- [练习要求] 筛选下列条目，把含有字符串“agent”的每一行照原样抄出，区分大小写。

====== 条目 ======

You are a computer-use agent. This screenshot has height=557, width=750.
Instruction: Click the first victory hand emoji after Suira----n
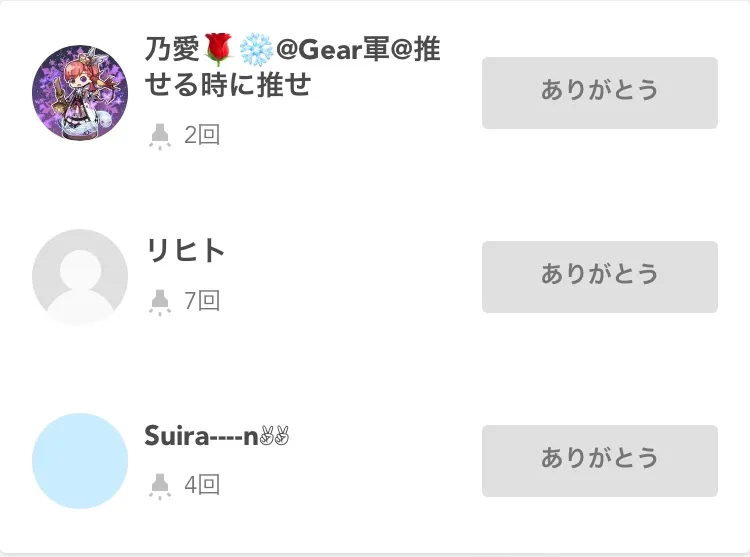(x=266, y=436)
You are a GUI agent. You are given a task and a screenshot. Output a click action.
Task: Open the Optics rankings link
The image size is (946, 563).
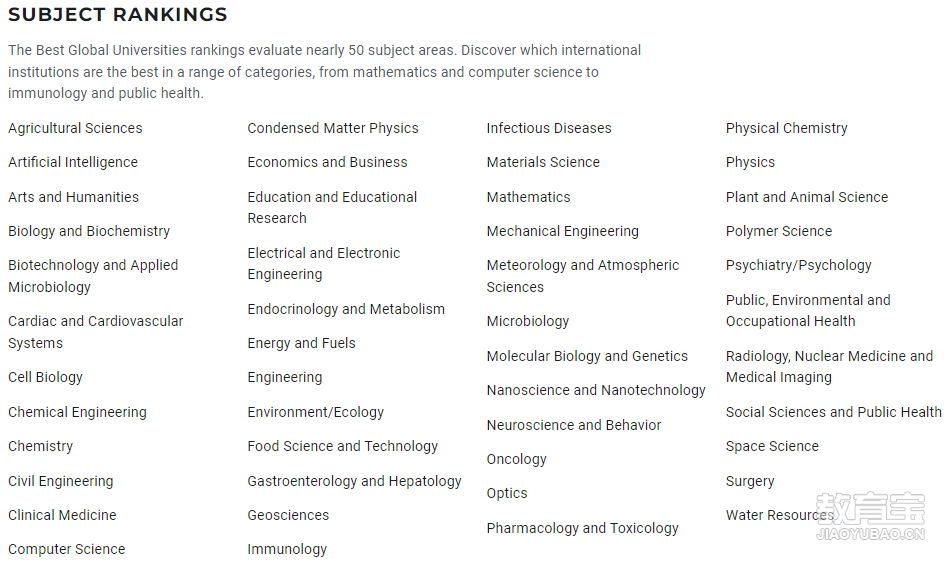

======

- [作答内容]
You are a computer-use agent. This screenshot has height=557, width=750.
You are a GUI agent. You are given a task and a screenshot. Output a click action.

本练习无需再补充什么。